* start Data supplied *

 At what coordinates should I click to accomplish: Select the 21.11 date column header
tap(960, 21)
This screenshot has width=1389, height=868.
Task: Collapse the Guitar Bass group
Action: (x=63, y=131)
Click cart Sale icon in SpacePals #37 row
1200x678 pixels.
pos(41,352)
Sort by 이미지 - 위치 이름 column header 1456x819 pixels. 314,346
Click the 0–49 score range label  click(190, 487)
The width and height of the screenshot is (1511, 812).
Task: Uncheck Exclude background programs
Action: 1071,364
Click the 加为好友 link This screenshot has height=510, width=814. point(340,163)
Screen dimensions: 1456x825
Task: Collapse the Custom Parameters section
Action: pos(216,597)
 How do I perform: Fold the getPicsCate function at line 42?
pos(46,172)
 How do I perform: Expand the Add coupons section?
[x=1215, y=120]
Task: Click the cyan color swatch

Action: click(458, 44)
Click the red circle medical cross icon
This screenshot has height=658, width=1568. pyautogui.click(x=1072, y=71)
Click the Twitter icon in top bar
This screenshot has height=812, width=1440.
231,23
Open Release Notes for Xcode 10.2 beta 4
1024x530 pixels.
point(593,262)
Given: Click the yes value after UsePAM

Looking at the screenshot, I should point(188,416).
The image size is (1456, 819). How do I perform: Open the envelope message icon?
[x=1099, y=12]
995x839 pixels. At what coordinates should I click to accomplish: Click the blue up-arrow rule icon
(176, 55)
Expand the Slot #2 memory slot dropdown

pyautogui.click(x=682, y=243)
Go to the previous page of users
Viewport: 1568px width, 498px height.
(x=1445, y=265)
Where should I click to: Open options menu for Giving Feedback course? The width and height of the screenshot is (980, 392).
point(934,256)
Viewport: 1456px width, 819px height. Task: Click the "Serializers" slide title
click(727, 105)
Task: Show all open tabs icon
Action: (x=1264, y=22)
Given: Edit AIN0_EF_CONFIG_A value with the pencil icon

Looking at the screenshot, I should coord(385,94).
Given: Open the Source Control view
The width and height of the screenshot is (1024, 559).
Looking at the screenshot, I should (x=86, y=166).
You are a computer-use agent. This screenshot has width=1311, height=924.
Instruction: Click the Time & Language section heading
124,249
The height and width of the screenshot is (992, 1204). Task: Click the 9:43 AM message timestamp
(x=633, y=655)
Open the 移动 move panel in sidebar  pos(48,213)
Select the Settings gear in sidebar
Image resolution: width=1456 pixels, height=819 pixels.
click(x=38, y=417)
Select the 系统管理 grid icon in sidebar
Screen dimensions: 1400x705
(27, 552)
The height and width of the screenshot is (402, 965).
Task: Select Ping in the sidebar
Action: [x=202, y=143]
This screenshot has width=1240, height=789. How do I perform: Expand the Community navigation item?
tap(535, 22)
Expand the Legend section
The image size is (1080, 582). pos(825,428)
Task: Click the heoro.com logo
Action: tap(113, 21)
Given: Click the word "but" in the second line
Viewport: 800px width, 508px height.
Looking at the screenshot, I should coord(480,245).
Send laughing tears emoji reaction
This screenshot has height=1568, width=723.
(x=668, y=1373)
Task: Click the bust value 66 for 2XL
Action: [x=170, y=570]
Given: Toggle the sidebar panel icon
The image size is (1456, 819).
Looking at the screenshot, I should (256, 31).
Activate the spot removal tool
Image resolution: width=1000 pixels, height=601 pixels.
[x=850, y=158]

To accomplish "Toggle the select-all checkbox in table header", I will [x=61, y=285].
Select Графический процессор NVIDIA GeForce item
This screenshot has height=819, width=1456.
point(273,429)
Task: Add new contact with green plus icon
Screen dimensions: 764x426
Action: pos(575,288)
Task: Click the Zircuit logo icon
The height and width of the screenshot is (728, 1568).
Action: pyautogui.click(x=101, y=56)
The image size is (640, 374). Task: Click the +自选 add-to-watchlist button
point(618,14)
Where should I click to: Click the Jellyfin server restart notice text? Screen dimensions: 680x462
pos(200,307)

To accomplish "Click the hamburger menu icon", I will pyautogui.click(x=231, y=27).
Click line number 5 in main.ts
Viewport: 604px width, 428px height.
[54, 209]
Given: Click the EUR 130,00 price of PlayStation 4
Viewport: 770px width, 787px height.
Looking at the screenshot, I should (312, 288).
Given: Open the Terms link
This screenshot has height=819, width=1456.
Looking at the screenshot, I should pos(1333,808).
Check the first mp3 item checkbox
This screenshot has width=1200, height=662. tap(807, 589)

* end Data supplied *

:: What to produce ::
Reproduce every row above, character for character, with nothing altered, added or left out.

:: The completed task ::
 At what coordinates should I click to accomplish: Select the 21.11 date column header
tap(960, 21)
This screenshot has width=1389, height=868.
Task: Collapse the Guitar Bass group
Action: (x=63, y=131)
Click cart Sale icon in SpacePals #37 row
1200x678 pixels.
pos(41,352)
Sort by 이미지 - 위치 이름 column header 1456x819 pixels. 314,346
Click the 0–49 score range label  click(190, 487)
The width and height of the screenshot is (1511, 812).
Task: Uncheck Exclude background programs
Action: 1071,364
Click the 加为好友 link This screenshot has height=510, width=814. point(340,163)
Screen dimensions: 1456x825
Task: Collapse the Custom Parameters section
Action: pos(216,597)
 How do I perform: Fold the getPicsCate function at line 42?
pos(46,172)
 How do I perform: Expand the Add coupons section?
[x=1215, y=120]
Task: Click the cyan color swatch

Action: click(458, 44)
Click the red circle medical cross icon
This screenshot has height=658, width=1568. pyautogui.click(x=1072, y=71)
Click the Twitter icon in top bar
This screenshot has height=812, width=1440.
231,23
Open Release Notes for Xcode 10.2 beta 4
1024x530 pixels.
point(593,262)
Given: Click the yes value after UsePAM

Looking at the screenshot, I should point(188,416).
The image size is (1456, 819). How do I perform: Open the envelope message icon?
[x=1099, y=12]
995x839 pixels. At what coordinates should I click to accomplish: Click the blue up-arrow rule icon
(176, 55)
Expand the Slot #2 memory slot dropdown

pyautogui.click(x=682, y=243)
Go to the previous page of users
Viewport: 1568px width, 498px height.
(x=1445, y=265)
Where should I click to: Open options menu for Giving Feedback course? The width and height of the screenshot is (980, 392).
point(934,256)
Viewport: 1456px width, 819px height. Task: Click the "Serializers" slide title
click(727, 105)
Task: Show all open tabs icon
Action: (x=1264, y=22)
Given: Edit AIN0_EF_CONFIG_A value with the pencil icon

Looking at the screenshot, I should coord(385,94).
Given: Open the Source Control view
The width and height of the screenshot is (1024, 559).
Looking at the screenshot, I should (x=86, y=166).
You are a computer-use agent. This screenshot has width=1311, height=924.
Instruction: Click the Time & Language section heading
124,249
The height and width of the screenshot is (992, 1204). Task: Click the 9:43 AM message timestamp
(x=633, y=655)
Open the 移动 move panel in sidebar  pos(48,213)
Select the Settings gear in sidebar
Image resolution: width=1456 pixels, height=819 pixels.
click(x=38, y=417)
Select the 系统管理 grid icon in sidebar
Screen dimensions: 1400x705
(27, 552)
The height and width of the screenshot is (402, 965).
Task: Select Ping in the sidebar
Action: [x=202, y=143]
This screenshot has width=1240, height=789. How do I perform: Expand the Community navigation item?
tap(535, 22)
Expand the Legend section
The image size is (1080, 582). pos(825,428)
Task: Click the heoro.com logo
Action: tap(113, 21)
Given: Click the word "but" in the second line
Viewport: 800px width, 508px height.
Looking at the screenshot, I should coord(480,245).
Send laughing tears emoji reaction
This screenshot has height=1568, width=723.
(x=668, y=1373)
Task: Click the bust value 66 for 2XL
Action: [x=170, y=570]
Given: Toggle the sidebar panel icon
The image size is (1456, 819).
Looking at the screenshot, I should (256, 31).
Activate the spot removal tool
Image resolution: width=1000 pixels, height=601 pixels.
[x=850, y=158]

To accomplish "Toggle the select-all checkbox in table header", I will [x=61, y=285].
Select Графический процессор NVIDIA GeForce item
This screenshot has height=819, width=1456.
point(273,429)
Task: Add new contact with green plus icon
Screen dimensions: 764x426
Action: pos(575,288)
Task: Click the Zircuit logo icon
The height and width of the screenshot is (728, 1568).
Action: pyautogui.click(x=101, y=56)
The image size is (640, 374). Task: Click the +自选 add-to-watchlist button
point(618,14)
Where should I click to: Click the Jellyfin server restart notice text? Screen dimensions: 680x462
pos(200,307)

To accomplish "Click the hamburger menu icon", I will pyautogui.click(x=231, y=27).
Click line number 5 in main.ts
Viewport: 604px width, 428px height.
[54, 209]
Given: Click the EUR 130,00 price of PlayStation 4
Viewport: 770px width, 787px height.
Looking at the screenshot, I should (312, 288).
Given: Open the Terms link
This screenshot has height=819, width=1456.
Looking at the screenshot, I should pos(1333,808).
Check the first mp3 item checkbox
This screenshot has width=1200, height=662. tap(807, 589)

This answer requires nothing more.